Consignes —
A. Répondez à ces questions sur le texte consacré à Calvin, en marquant chaque réponse comme sa question :
(i) Quel cliché est attaché de nos jours au nom de Calvin ?
(ii) Qu'a étudié Nicolas Buri parallèlement à ses études de droit ?
(iii) Comment s'appelle la chienne de l'inquisiteur Trithème Segarella ?
B. Reprenez le texte sur Calvin après sa dernière phrase et poursuivez-le.

Texte à analyser —
Au nom de Calvin est attaché, de nos jours, le cliché du rabat-joie par excellence. Même s'il y a du vrai dans cette image qui a lesté le protestantisme romand de son poids, Calvin ne se borne pas aux séquelles moralisantes du calvinisme perpétué par de graves pasteurs. N'oublions pas le grand dessein d'un esprit frondeur qui défia les pouvoirs au nom d'une réforme spirituelle et temporelle radicale, ni le formidable écrivain. Or le double mérite de Nicolas Buri, qui s'est toujours passionné pour les religions (dont il a étudié l'histoire, parallèlement à des études de droit) est d'incarner le personnage (c'est Calvin qui parle) et son époque sans trop simplifier, tout en développant un récit aussi elliptique qu'efficace, clair et vif, captivant de bout en bout, marqué surtout par un ton personnel et une espèce de gouaille (plutôt Grottes que Tranchées genevoises...) et ne se privant pas de mêler réalité historique et fiction.
Exemples: François Rabelais n'a pas vraiment «pété au nez» du jeune Calvin débarquant chez les «sorbonnicoles», mais sa présence récurrente n'est pas gratuite. Calvin n'a pas rencontré Luther «pour de vrai», mais l'épisode colle à la dramaturgie du récit, et le terrifiant inquisiteur Trithème Segarella, qui livre les parties «sacrées» des hérétiques aux dents de sa chienne Alicia, relève également de l'invention, illustrant du moins la violence de l'époque, comme la peste répandue par intention maligne (historique...) censée faire ici des papistes les inventeurs d'une arme de destruction massive à venir...

Listing affiché —
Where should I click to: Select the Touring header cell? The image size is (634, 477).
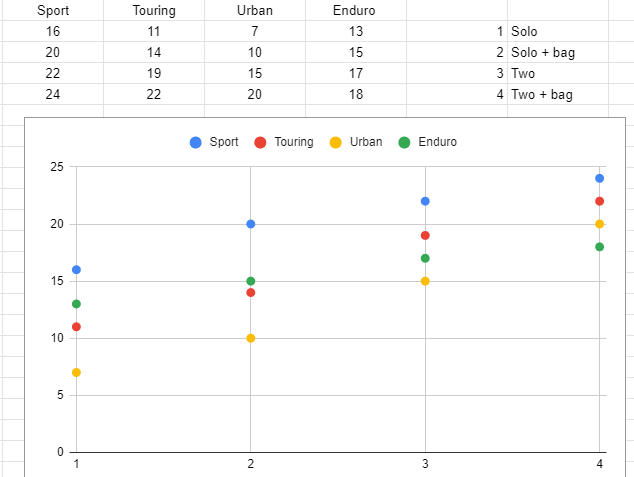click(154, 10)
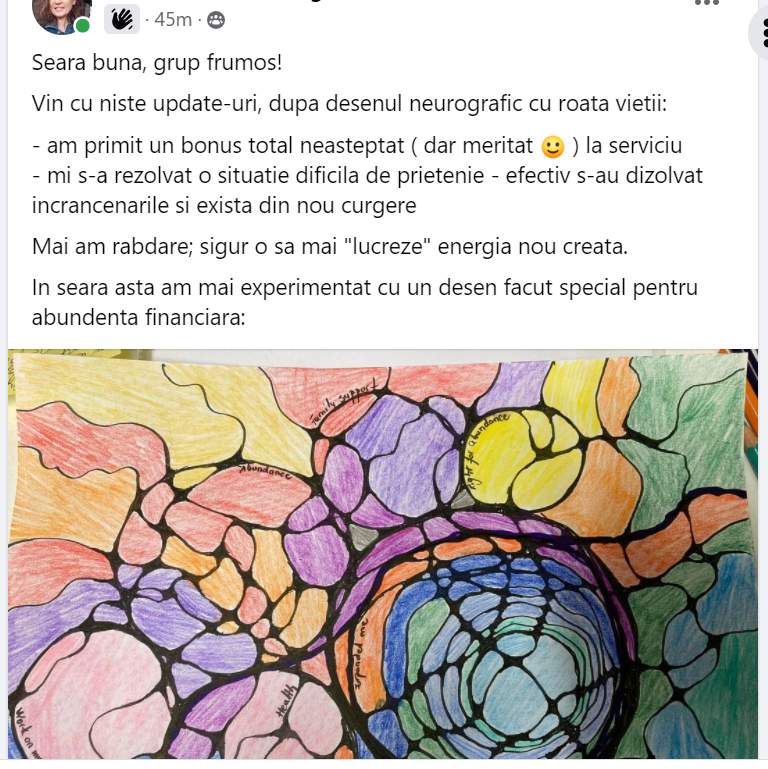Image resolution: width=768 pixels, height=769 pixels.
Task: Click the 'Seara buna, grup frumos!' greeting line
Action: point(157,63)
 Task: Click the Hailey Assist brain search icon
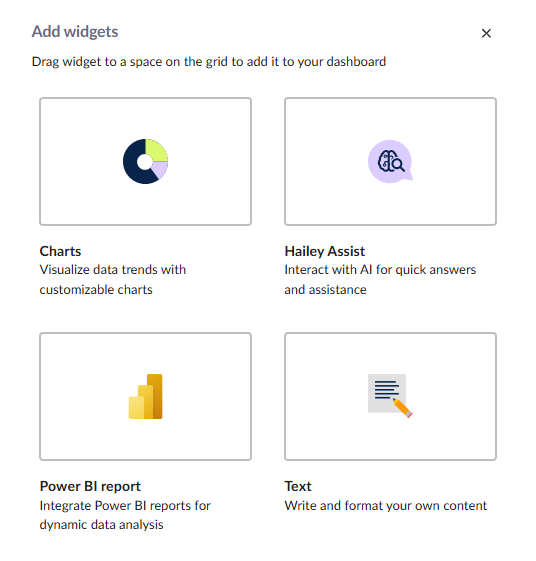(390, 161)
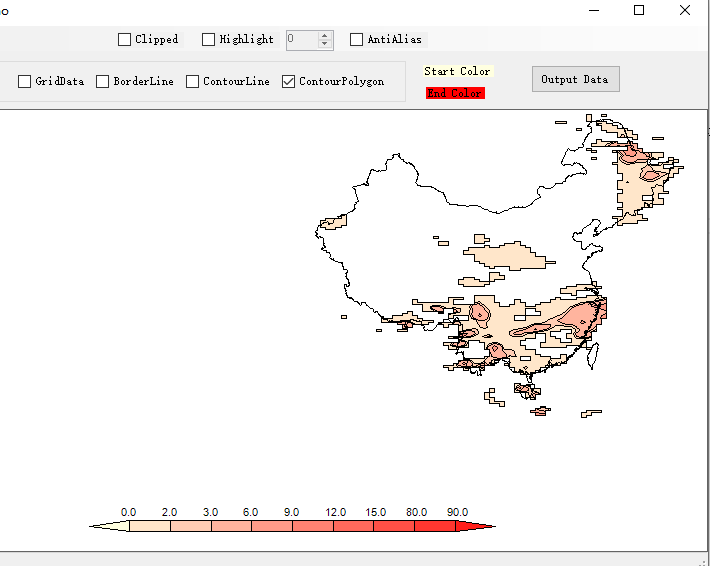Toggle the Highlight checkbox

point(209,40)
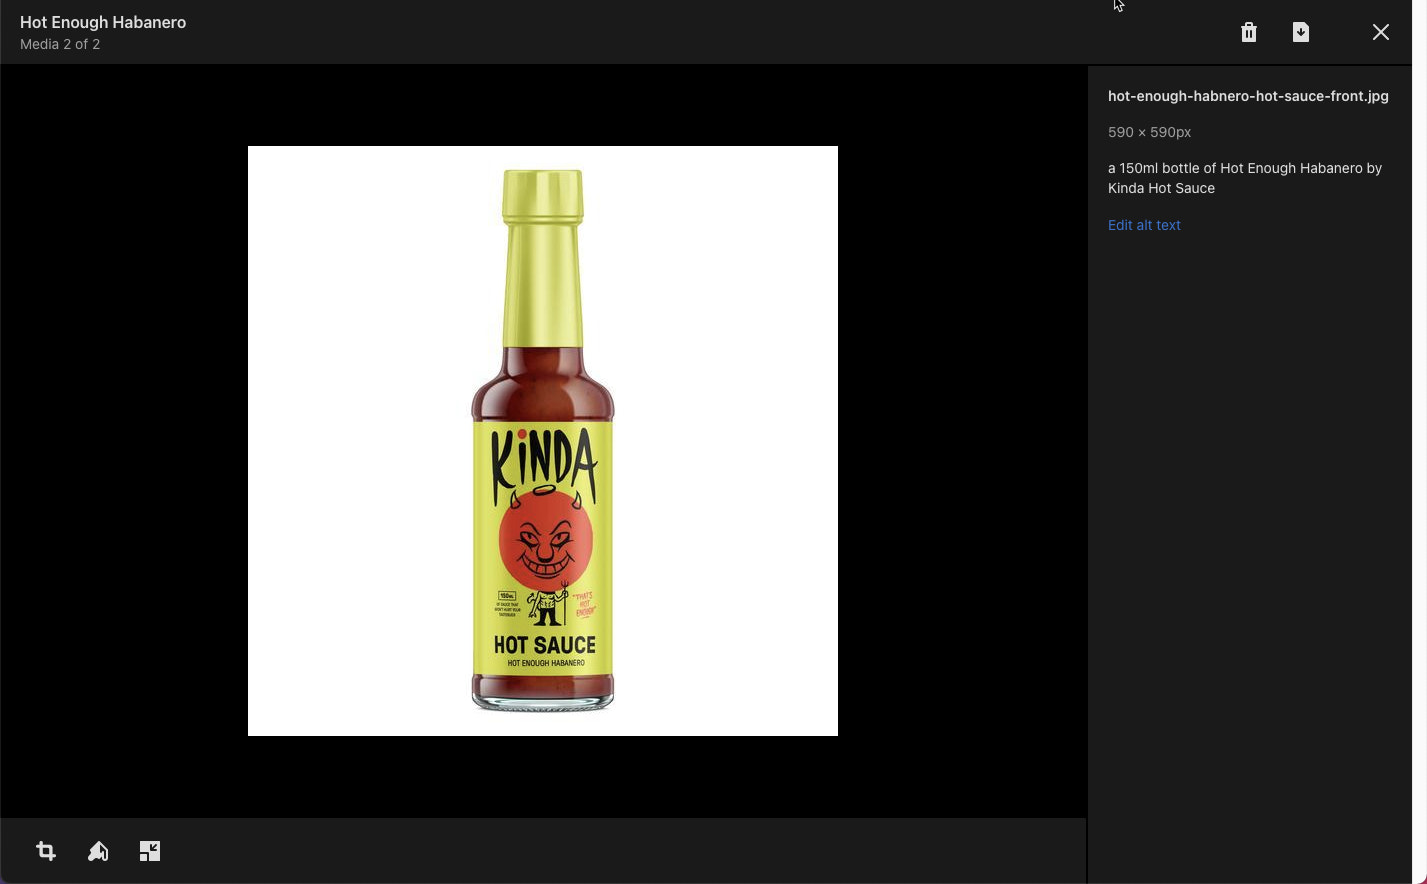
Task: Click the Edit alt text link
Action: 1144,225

* * *

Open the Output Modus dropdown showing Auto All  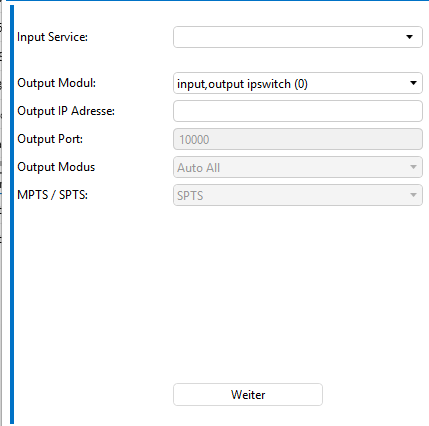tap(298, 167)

Réponses numérotées —
A.
(i) Le cliché du rabat-joie par excellence.
(ii) L'histoire des religions.
(iii) Alicia.

B.
Autres licences de romancier: le traumatisme initial de Calvin «naissant» à 6 ans à la mort de sa mère aimée, l'aversion que lui inspire un père cupide dont il reniera le nom (Cauvain) devant son lit de mort, le génie et le courage précoces qu'il manifeste contre les puissants au nom d'un Dieu qu'il s'impatiente de mieux connaître et de servir au lieu de s'en servir, fondent autant de scènes d'une chronique animée, où le tragique et le burlesque se mêlent comme sur une bande dessinée d'époque, en bois gravé à rehauts de couleurs.
«J'ai toujours été passionné par le théâtre», explique Nicolas Buri, qui a lui-même une expérience de scénariste, notamment pour Jacob Berger et Claude Champion. C'est d'ailleurs au pied du mur des Réformateurs, aux Bastions, que l'idée initiale d'un film sur Calvin lui est venue avec le metteur en scène Dominic Noble.
D'une écriture puisant au vivier verbal de l'époque, où les traités des reliques et du scandale de Calvin lui-même, autant que Rabelais et la «parlure» populaire, font florès, Pierre de scandale réserve une part notable aux combats de «l'élu» prophétique contre les libertins genevois (Ami Perrin) et autres athées, tel Jacques Gruet dont le procès précède celui, d'une autre portée, de Michel Servet. Si Castellion, autre grand contradicteur de Calvin, n'est pas au casting, Nicolas Buri renvoie le lecteur aux ouvrages plus doctes que le sien, passionnant divertissement au demeurant.Nicolas Buri, Pierre de scandale. Editions d'autre part, 225p.